BEGIN Available data

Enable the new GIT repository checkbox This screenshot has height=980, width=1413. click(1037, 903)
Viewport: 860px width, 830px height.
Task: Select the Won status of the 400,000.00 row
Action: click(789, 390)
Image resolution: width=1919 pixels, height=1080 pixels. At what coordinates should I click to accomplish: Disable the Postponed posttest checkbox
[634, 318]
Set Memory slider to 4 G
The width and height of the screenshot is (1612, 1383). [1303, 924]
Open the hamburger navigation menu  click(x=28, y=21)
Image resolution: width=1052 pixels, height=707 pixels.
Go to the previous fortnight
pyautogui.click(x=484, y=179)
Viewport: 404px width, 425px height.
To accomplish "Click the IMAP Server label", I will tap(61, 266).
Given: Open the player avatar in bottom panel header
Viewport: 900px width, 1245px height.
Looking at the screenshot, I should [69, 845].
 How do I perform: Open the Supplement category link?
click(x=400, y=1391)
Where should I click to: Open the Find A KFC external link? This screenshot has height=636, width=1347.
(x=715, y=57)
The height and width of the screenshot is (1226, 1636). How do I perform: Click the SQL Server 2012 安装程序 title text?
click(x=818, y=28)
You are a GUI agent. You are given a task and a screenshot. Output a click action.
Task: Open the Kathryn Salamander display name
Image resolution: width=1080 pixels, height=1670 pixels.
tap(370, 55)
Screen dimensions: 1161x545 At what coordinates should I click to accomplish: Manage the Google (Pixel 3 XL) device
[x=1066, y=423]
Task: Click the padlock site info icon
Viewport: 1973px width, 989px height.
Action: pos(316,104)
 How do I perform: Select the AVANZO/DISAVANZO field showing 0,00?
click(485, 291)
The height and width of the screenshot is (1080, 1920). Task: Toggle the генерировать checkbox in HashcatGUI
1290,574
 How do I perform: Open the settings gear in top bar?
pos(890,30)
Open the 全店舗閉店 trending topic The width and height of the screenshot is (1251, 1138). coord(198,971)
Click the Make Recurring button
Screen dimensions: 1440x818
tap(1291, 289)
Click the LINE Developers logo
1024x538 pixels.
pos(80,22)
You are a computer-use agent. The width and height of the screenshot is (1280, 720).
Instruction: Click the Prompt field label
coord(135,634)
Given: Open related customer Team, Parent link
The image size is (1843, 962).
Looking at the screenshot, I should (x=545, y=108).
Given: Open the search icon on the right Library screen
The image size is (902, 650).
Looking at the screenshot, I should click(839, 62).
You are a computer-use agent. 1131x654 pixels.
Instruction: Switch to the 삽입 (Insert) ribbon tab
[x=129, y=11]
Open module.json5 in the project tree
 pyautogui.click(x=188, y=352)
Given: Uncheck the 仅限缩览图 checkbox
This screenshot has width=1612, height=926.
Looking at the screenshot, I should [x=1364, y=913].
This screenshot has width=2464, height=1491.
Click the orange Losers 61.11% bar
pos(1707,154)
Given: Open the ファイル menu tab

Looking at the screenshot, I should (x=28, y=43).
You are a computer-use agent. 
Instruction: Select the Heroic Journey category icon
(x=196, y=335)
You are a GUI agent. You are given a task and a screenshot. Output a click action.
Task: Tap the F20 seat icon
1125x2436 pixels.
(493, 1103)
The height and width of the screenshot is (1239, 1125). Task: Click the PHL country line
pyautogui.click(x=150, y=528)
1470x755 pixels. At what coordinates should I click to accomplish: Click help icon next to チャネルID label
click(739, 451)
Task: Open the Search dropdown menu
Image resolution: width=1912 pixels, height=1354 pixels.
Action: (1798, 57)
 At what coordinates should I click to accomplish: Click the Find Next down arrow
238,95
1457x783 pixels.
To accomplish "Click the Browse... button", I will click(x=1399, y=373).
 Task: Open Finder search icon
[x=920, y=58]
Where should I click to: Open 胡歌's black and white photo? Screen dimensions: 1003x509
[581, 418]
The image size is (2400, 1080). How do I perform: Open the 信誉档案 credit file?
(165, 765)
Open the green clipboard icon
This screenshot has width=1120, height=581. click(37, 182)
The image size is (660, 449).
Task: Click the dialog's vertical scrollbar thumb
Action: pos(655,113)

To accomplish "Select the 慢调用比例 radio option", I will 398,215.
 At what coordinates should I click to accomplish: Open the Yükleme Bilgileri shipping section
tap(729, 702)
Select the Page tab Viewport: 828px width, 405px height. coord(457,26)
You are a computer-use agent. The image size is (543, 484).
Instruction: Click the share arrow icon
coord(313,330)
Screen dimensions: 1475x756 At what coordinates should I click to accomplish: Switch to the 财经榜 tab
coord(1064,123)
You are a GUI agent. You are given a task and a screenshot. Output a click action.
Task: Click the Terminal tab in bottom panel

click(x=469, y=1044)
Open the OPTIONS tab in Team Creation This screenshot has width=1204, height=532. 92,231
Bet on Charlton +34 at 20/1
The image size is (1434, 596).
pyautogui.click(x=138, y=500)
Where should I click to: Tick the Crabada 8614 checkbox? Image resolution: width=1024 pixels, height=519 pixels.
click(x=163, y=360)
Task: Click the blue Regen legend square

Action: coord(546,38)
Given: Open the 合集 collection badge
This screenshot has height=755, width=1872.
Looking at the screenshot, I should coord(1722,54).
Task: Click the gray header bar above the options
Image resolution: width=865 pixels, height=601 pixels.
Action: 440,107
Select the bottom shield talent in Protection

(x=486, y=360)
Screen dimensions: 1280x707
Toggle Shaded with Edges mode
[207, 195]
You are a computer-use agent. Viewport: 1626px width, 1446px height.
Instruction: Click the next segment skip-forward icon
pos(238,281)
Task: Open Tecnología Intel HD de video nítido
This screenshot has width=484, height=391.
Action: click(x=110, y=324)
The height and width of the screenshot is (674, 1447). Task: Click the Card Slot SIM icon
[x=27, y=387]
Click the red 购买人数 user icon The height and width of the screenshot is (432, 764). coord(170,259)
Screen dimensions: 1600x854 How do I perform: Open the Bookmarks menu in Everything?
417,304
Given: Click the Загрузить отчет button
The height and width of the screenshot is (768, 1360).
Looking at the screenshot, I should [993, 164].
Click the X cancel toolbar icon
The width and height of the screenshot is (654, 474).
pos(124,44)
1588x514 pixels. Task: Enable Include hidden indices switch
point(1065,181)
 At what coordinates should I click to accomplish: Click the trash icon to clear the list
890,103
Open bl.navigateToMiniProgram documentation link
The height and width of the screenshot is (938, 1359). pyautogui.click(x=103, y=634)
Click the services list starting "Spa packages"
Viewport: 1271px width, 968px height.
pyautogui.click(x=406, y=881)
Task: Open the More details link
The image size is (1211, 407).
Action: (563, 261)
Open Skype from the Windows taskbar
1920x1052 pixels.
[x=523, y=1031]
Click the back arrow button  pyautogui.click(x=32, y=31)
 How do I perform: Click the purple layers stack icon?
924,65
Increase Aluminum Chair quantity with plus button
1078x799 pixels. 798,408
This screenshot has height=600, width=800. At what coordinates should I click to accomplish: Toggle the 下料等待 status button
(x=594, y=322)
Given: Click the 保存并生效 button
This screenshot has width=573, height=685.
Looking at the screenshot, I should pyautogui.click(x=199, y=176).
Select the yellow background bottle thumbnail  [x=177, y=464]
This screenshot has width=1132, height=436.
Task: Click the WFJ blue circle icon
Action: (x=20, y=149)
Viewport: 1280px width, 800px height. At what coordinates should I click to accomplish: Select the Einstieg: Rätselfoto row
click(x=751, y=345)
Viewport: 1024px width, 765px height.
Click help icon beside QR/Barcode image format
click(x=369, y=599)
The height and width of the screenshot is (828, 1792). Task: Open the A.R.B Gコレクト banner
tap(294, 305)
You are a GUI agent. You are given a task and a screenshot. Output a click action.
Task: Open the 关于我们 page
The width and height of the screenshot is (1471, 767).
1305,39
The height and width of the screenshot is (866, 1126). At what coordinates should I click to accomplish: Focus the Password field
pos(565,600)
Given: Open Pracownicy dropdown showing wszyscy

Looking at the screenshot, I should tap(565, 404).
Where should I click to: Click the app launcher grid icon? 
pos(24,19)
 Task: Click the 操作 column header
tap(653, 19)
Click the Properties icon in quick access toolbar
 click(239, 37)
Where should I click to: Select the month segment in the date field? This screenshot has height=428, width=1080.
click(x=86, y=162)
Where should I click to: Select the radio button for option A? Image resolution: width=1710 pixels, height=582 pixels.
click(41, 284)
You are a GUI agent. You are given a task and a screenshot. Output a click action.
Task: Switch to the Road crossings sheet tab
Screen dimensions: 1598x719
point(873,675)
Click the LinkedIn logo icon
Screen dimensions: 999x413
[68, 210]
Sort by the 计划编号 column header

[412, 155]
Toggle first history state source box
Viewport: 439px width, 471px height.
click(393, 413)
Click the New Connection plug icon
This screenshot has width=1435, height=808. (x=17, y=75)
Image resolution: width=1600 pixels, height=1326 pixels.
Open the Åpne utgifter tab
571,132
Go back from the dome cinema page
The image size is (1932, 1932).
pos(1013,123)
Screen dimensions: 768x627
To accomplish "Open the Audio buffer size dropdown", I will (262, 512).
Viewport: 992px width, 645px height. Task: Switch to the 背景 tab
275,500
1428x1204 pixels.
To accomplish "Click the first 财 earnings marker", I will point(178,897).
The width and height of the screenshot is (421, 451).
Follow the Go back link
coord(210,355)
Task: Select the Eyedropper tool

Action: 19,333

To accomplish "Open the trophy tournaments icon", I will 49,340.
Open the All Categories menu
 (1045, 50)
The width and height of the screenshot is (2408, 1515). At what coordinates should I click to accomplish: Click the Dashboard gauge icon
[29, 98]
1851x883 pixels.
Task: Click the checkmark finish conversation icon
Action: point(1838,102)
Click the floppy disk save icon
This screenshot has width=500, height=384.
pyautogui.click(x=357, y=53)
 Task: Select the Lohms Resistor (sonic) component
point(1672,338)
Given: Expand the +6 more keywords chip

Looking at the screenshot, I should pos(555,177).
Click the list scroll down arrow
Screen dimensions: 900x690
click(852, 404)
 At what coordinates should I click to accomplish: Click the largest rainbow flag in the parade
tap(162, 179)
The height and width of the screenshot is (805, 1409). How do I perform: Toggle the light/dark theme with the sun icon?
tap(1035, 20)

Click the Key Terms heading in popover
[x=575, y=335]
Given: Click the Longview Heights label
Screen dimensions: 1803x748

END Available data

• Work required
The answer must consist of every line above that contains the word "from".

• Written solution
Open Skype from the Windows taskbar
Go back from the dome cinema page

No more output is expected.